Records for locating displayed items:
* * * * * * *
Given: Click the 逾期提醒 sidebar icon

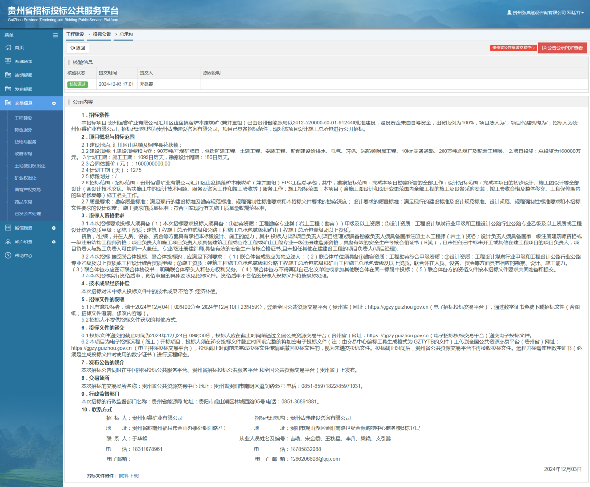Looking at the screenshot, I should point(8,75).
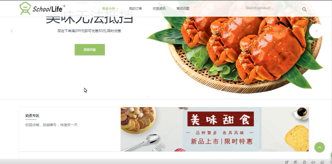The height and width of the screenshot is (164, 332).
Task: Click the refresh-circle icon in status bar
Action: (295, 162)
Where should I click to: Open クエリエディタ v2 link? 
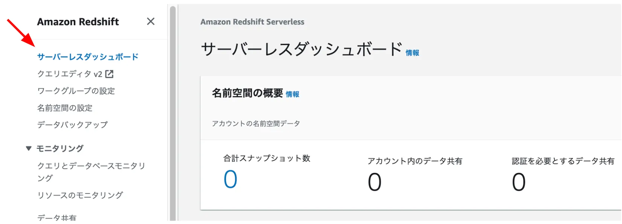[x=70, y=74]

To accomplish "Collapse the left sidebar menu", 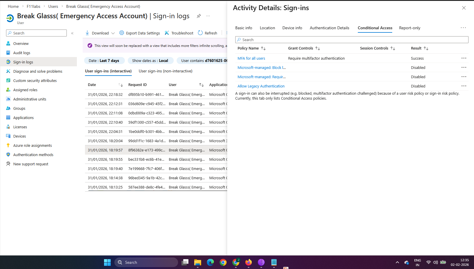I will [x=72, y=33].
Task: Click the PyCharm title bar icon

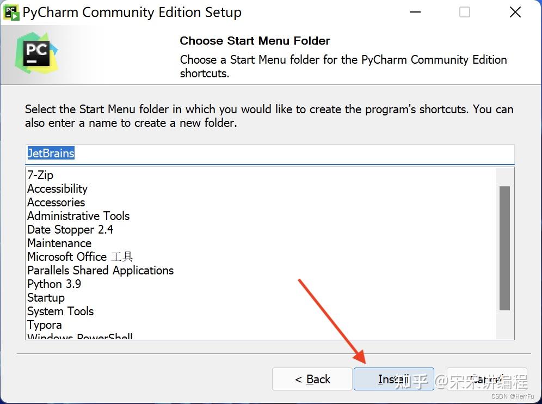Action: [11, 12]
* * * * * * *
SHORT PROBLEM >>
Select every line above that contains the string "Task", and copy each one. Case counts.

WRITTEN ANSWER >>
Task: Click the refresh-circle icon in status bar
Task: Click the PyCharm title bar icon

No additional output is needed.